“There is no fear in love, but perfect love casts out fear.” I John 4:18
It has been a devastating, mind-numbing week. Last Thursday, suicide bombings in Beirut left at least 43 dead and over 200 more wounded. The very next day, 129 souls perished in a series of coordinated terrorist attacks in Paris. In both cases, the so-called Islamic State claimed responsibility.
The world seemed to have a simultaneous response of stark contrasts. On the one hand, there was an outpouring of support and prayer by countless elected leaders world-wide and love and prayers flooded social media. (It should be noted here that the trauma and loss experienced by Beirutis was only belatedly acknowledged.) On the other hand, some quickly reacted with utter mercilessness and prejudice, as governors and others declared their ‘doors’ shut to all Syrian refugees. Horror turned to panic; sympathy morphed into blame.
And then on Sunday, here in our own Minnesota, an unarmed 24-year-old Jamar Clark was fatally shot by a policeman in Minneapolis. Protests soon erupted as long-festering questions about police conduct in minority communities boiled to the surface. Our inability to grapple with racism was on display.
Our world is a messy one these days. Terror, injustice, mistrust, and hatred dominate our headlines. Violence is pervasive. And each of us are easily drawn into the hyperbole, allowing our own words and behavior to reflect the dysfunction that grips the world we live in. Fear drives and imprisons us.

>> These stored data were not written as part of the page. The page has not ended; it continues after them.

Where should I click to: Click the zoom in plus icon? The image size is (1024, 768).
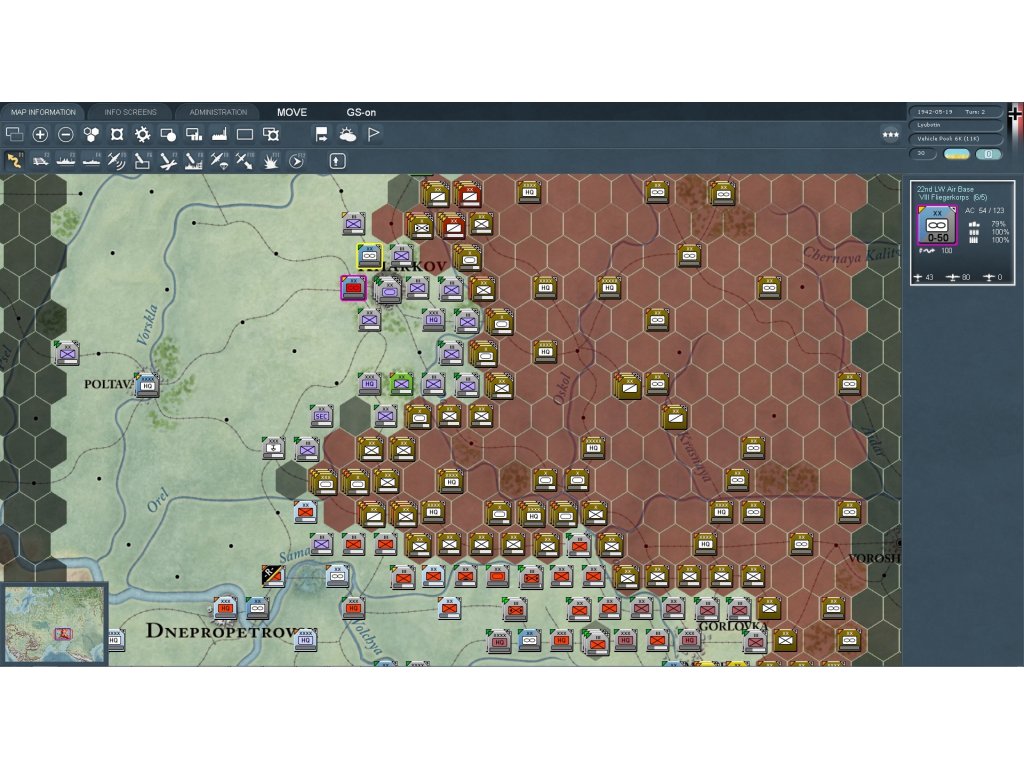(40, 134)
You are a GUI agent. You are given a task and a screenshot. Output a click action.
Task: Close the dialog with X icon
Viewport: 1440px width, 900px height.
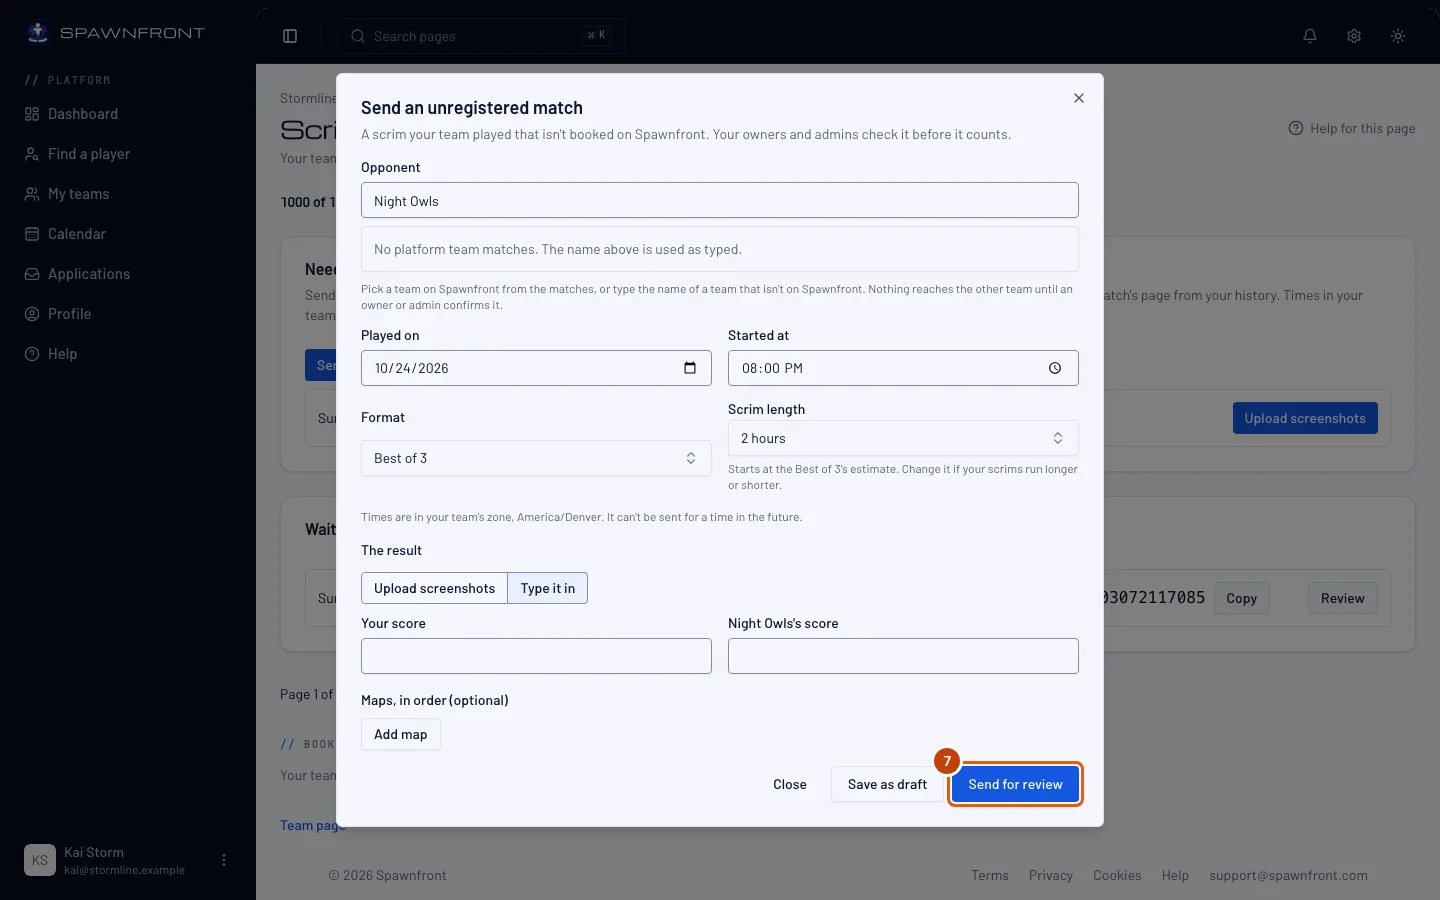click(1079, 98)

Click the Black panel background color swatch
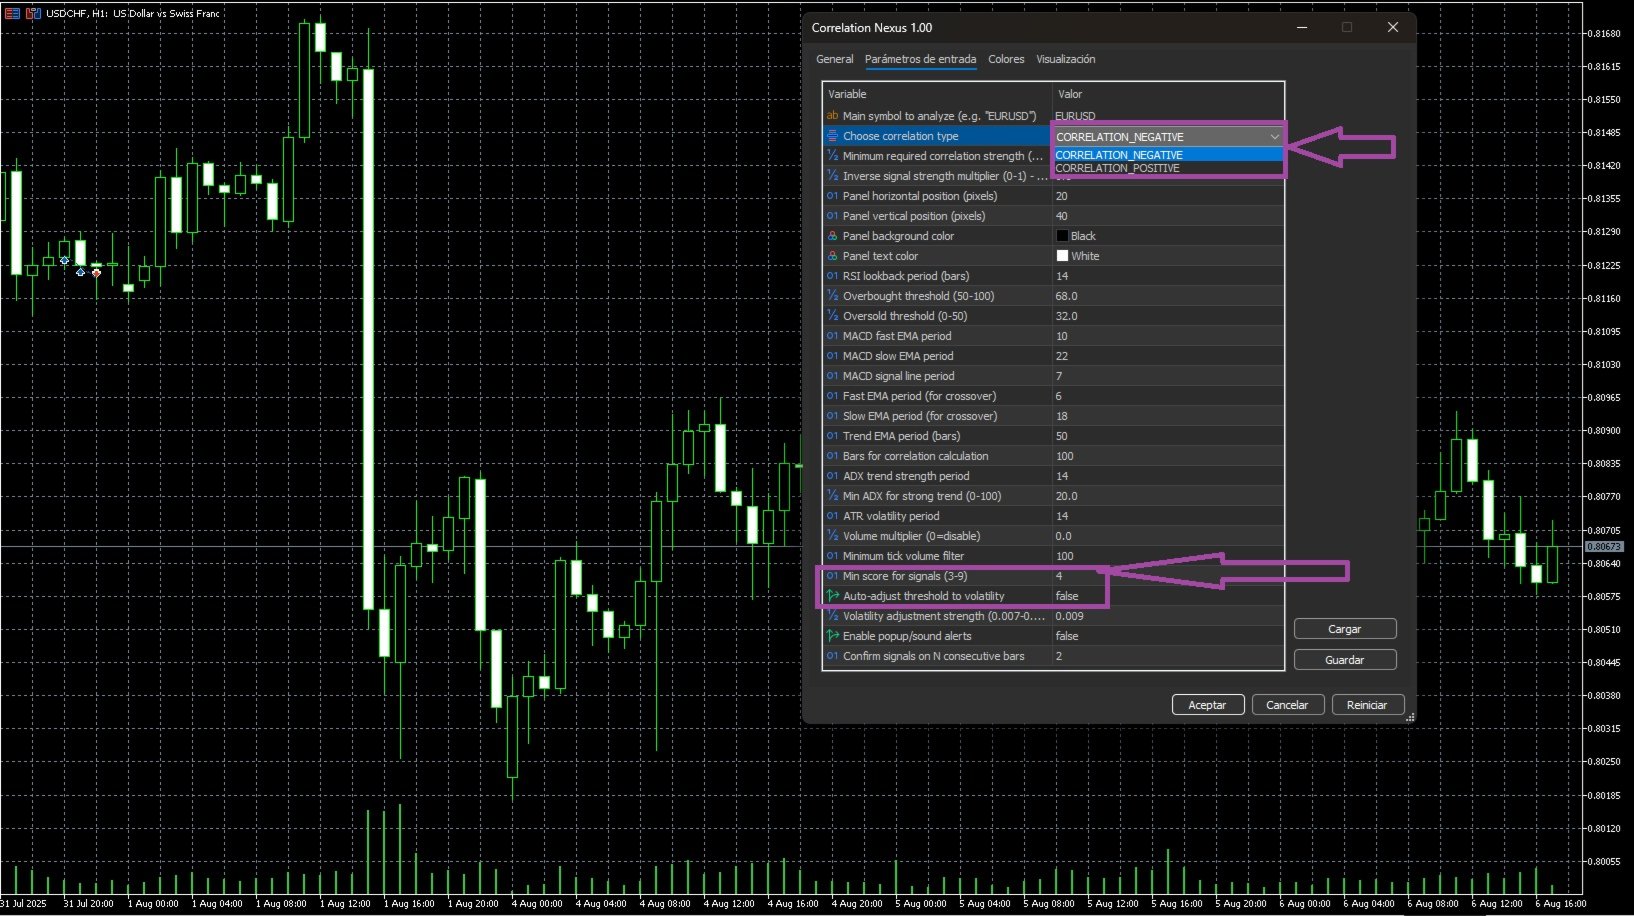point(1062,236)
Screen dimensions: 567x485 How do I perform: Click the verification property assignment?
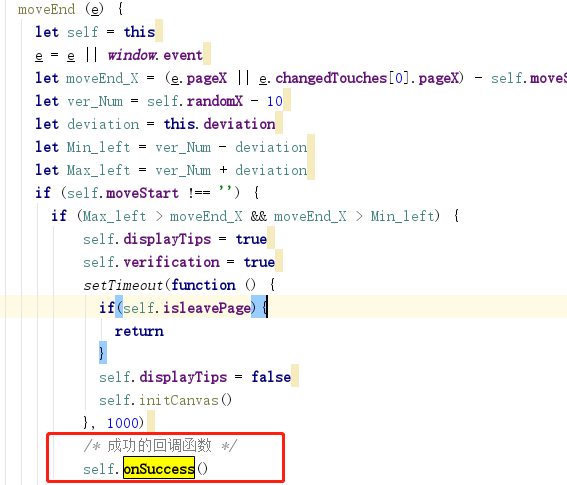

Yet soon we will enter the season of Advent and hear that voice of John the Baptist crying out in the wilderness. Soon we will hear the angels proclaim “fear not”. And soon we will welcome the Christ Child, God’s own bold witness of unmistakable love, unerring mercy, and unyielding welcome.
So what distinctive voice will we as people of faith raise amid our modern day wilderness experience?
*Let us speak truth and seek truth, taking care to do so as the scriptures commend, steeped in love and refusing to let anger win. Let our objective be to build up the community rather than to tear it down, to expand love rather than shutter it.
*Let us resist the temptation to build a fortress around our lives and communities by keeping others out; rather, let us follow the example of Jesus and the testimony of our holy scriptures to extend a wide welcome of mercy and compassion to the stranger seeking refuge.
*Let us reject fear and muster up courage, put aside hate in favor of love, refuse despair by insisting on hope.
Let our witness overwhelm the world’s wilderness. Let our perfect love cast out our fears. Let us be deeply faithful in these days.